The tribes and gambling companies would pay 10% of their gross gambling revenues to the state, after subtracting payouts to customers. That's a lower percentage than at least 12 of the other sports gaming states charge. It's also subject to some exemptions, including bets made with free promotional credits and federal gambling taxes.
Of the revenues flowing to the state, 85% would have to be used for homelessness programs and mental health programs, and 15% would go to a fund for the non-gaming tribes. (Those tribes already split about $67 million a year from the gaming tribes. Click says the additional funding from the initiative could equal that amount.) The money, however, would also be used to pay for the new state regulatory agency created to oversee the online sports gambling industry.
What it can't be used for is any other state purpose. This is one of the principal flaws in the measure, because it hamstrings the ability of the Legislature and governor to address any other state priorities.
Global warming, sea-level rise, water scarcity, electricity generation, earthquake or other disaster recovery, K-12 and college funding — they'll all stand in line behind homelessness and mental health, in perpetuity. We elect legislators and the governor to make judgments about spending priorities. Permanently preventing them from doing so on hundreds of millions of dollars a year in revenue is senseless.
The mental health funding, incidentally, is specifically designated for gambling addiction programs. Proposition 27 would be paying to solve a problem it's creating, that's the sort of progress evoked by a truck spinning its wheels in mud.
Will Proposition 27 funding really make a difference for the homeless? That's questionable.
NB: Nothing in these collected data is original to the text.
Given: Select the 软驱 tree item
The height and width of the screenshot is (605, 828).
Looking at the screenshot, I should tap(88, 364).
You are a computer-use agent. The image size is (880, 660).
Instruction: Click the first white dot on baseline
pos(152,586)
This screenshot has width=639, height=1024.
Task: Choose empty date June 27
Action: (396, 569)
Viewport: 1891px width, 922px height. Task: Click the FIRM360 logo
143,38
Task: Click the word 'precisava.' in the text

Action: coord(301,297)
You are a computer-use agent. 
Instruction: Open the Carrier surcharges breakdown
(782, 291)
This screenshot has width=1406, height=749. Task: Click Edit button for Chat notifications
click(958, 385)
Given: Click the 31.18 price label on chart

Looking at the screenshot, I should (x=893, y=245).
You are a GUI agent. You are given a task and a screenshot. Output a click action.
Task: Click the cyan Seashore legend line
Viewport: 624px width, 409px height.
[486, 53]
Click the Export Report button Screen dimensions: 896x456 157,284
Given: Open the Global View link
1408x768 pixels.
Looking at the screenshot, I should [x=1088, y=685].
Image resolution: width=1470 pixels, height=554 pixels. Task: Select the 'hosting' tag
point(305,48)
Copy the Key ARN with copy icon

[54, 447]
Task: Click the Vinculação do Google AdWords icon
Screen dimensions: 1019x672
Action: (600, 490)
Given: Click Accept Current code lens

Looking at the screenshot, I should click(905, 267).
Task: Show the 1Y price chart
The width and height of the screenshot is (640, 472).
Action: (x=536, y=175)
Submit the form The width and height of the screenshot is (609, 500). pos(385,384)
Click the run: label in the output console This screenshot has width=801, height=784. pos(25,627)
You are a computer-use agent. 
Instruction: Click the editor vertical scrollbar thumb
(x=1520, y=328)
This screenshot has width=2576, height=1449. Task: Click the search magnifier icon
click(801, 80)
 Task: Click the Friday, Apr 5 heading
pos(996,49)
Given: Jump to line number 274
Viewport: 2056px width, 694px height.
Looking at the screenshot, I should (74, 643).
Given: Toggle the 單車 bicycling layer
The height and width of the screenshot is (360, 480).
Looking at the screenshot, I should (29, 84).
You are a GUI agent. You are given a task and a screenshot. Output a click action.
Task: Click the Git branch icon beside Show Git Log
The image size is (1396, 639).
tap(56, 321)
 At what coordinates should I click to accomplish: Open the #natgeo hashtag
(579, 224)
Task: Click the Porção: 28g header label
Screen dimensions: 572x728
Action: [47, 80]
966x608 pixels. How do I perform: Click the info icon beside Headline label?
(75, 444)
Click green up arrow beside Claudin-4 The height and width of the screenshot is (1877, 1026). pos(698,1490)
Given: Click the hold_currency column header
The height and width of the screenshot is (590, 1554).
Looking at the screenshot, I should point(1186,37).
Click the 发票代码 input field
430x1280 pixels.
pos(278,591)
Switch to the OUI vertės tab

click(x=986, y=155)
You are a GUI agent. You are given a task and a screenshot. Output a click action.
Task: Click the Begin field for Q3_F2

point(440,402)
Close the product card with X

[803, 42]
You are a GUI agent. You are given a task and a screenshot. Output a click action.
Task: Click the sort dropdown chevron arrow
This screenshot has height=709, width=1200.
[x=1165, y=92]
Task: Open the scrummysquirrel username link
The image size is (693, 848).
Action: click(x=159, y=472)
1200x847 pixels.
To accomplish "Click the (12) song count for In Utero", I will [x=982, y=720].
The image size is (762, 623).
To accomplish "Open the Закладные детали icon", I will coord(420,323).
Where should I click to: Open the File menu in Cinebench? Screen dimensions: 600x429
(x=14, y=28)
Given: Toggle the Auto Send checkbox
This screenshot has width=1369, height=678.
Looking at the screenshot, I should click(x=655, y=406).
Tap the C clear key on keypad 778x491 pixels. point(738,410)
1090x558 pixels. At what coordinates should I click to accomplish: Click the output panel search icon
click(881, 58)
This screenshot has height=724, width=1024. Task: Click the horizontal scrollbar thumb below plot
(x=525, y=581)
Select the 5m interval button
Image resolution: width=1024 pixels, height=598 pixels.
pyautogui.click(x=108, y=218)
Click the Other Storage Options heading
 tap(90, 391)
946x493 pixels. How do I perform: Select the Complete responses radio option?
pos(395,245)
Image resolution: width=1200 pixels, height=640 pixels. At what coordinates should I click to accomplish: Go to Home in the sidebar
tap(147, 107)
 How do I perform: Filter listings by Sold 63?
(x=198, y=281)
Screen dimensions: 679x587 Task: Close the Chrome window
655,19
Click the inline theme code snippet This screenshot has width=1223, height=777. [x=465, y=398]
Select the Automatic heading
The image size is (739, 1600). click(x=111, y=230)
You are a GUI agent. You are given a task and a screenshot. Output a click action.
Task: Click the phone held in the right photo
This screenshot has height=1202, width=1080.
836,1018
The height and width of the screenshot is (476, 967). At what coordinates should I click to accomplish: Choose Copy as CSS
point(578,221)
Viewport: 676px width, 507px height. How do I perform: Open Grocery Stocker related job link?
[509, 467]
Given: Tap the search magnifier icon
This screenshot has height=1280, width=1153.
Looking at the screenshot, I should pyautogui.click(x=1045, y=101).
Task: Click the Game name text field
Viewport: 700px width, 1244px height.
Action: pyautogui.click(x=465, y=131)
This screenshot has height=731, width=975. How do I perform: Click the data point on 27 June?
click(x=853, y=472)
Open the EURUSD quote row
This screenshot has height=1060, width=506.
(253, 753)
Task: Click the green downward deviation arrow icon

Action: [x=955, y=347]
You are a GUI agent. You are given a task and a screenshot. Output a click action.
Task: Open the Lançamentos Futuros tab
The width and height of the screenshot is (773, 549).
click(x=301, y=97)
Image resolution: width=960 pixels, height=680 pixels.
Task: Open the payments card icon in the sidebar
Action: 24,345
The Newsom administration has budgeted a record $12 billion over two years for homelessness programs. The funding from the ballot initiative would add about 4% to that sum.
Solving the homelessness crisis isn't a matter of an incremental addition to the funding; if money were the main issue the problem would be closer to a solution. Homelessness persists because there's little agreement on how the money can be best spent.
Homelessness results from a spectrum of causes, not all of which manifest themselves on the streets — drug abuse, psychopathologies, poverty, inaccessible healthcare, not to mention a shortage of affordable living units.
The potential solutions are every bit as variegated, and all the subjects of vigorous professional debate. Proposition 27 contributes nothing to the roster of solutions, beyond a prohibition on using more than 40% of the homelessness fund on temporary housing.
One would hope that experience had immunized California voters against initiative promoters' buoyant pledges of "solutions," but apparently not — as recently as 2020, voters agreed to gift the state's stem cell program with another $5.5 billion on top of its original funding of $3 billion, despite the program's inability thus far to develop the "cures" to a universe of diseases that were promised by the drafters of the original initiative in 2004.
Whatever your moral stance is on gambling generally, you should be thinking about whether we already have enough to sate even the most voracious appetite. The homelessness crisis, which happens to be top of mind among voters at the moment, is merely the glittering object the gambling industry is using to distract from their true goal.
If it were really solvable by an infusion of cash, think about how much good could be done with the $360 million the gambling industry has raised so far to get its hands deeper into your pockets.